Bilbon se contenta de hocher de la tête et lorsqu'il s'apprêta à repartir Gandalf reprit la parole. « Vous êtes une belle personne Bilbon, et je vous estime comme je vous apprécie beaucoup. Mais malgré tout, vous êtes bien petit dans ce monde trop vaste... et l'usage d'anneaux magique ne devrait être fait à la légère. Je vous ai toujours eu à l'œil depuis que vous l'avez trouvé dans les mines des Montagnes de Brume. Je vous en conjure, protégez-le jusqu'à ce qu'il soit temps. »
Le hobbit papillonna des yeux, un peu décontenancé mais il serra tout de même la grande main du vieil homme. « Adieu, Gandalf, mon ami. »
« Adieu, Bilbon, Maître cambrioleur. »

Le hobbit senti une chose se serrer dans sa poitrine lorsqu'il entendit ces mots, et il se contenta donc de commencer sa route vers chez lui pour oublier cette sensation désagréable. Mais une chose elle avait su rapporter un peu de joie sur son visage, ces paysages lui étaient familiers, les arbres et le chahut au loin ne faisaient que raviver ses doux souvenirs à la Comté. Sans vraiment s'en rendre compte, il pressa le pas et remonta à grande vitesse la route de l'Est avant de voir au loin Cul-de-Sac. Il eut un rire soudain mais ses sourcils se froncèrent lorsqu'il remarqua un grand attroupement devant sa demeure. Il senti ses pas le porter plus vite encore jusqu'à ce qu'il grimpe le chemin qui menait à sa maison. Là, le maire se tenait devant un pupitre, maillet à la main, il recevait des propositions de sommes. Bilbon n'en croyait pas ses yeux, ses affaires étaient mises aux enchères ! il courut jusqu'en haut de l'estrade et secoua le maire par les épaules qui en perdit son chapeau.

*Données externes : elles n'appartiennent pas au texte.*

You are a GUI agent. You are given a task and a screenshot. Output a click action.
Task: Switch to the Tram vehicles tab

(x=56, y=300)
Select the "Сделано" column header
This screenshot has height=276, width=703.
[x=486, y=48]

« Que diable faites-vous avec mes affaires ?! »
« Le propriétaire de cette maison a maintenant disparu depuis assez longtemps pour être déclaré décédé, ses biens sont donc mis aux enchères. »
« Mais je suis bien vivant bougre d'andouille car me voilà devant vous !! »
« Il me faut des preuves ! Vous pourriez être n'importe qui ! »
Rageusement, Bilbon fouilla dans chaque poche de son veston, c'est alors qu'il en extirpa un vieux parchemin abîmé qui se déroula longuement. L'en-tête affichait ce titre 'Contrat d'entrée dans la Thorin et Compagnie' tandis que se déroulait tout un contrat décrivant son rôle de Maître cambrioleur. Ses yeux se mirent à brûler faiblement lorsqu'il passa ses yeux sur les trois signatures en bas de la page. Il y voyait la sienne, celle du témoin Balin, et enfin, celle du chef de compagnie, Thorin Êcu-de-Chêne. Il tendit d'une main faible le contrat au maire qui le lu lentement à l'aide d'un monocle abîmé. Malgré la douleur qu'avait engendré la vue de ce contrat, Bilbon avait pu récupérer sa maison après que le hobbit gras face à lui avait murmuré un « Un cambrioleur chez nous à présent, tss... les Sacquet... ».
À l'intérieur, tout avait été dépouillé, son fauteuil avait disparu, ses cuillères d'argent également, sans oublier ses étagères, ses livres et mêmes les armoires dans son sellier. Fort heureusement, sa chambre était quasiment intacte tout comme sa salle de bains. C'est donc le cœur drôlement lourd qu'il alla sa baigner dans sa petite baignoire après avoir fait chauffer de l'eau dans sa cheminée. Le silence était tombé chez lui, ce qui était bien différent à Erebor où l'on frappait toujours la pierre, où l'on commerçait sans arrêt et jamais on n'arrêtait de construire. Tout était si vivant...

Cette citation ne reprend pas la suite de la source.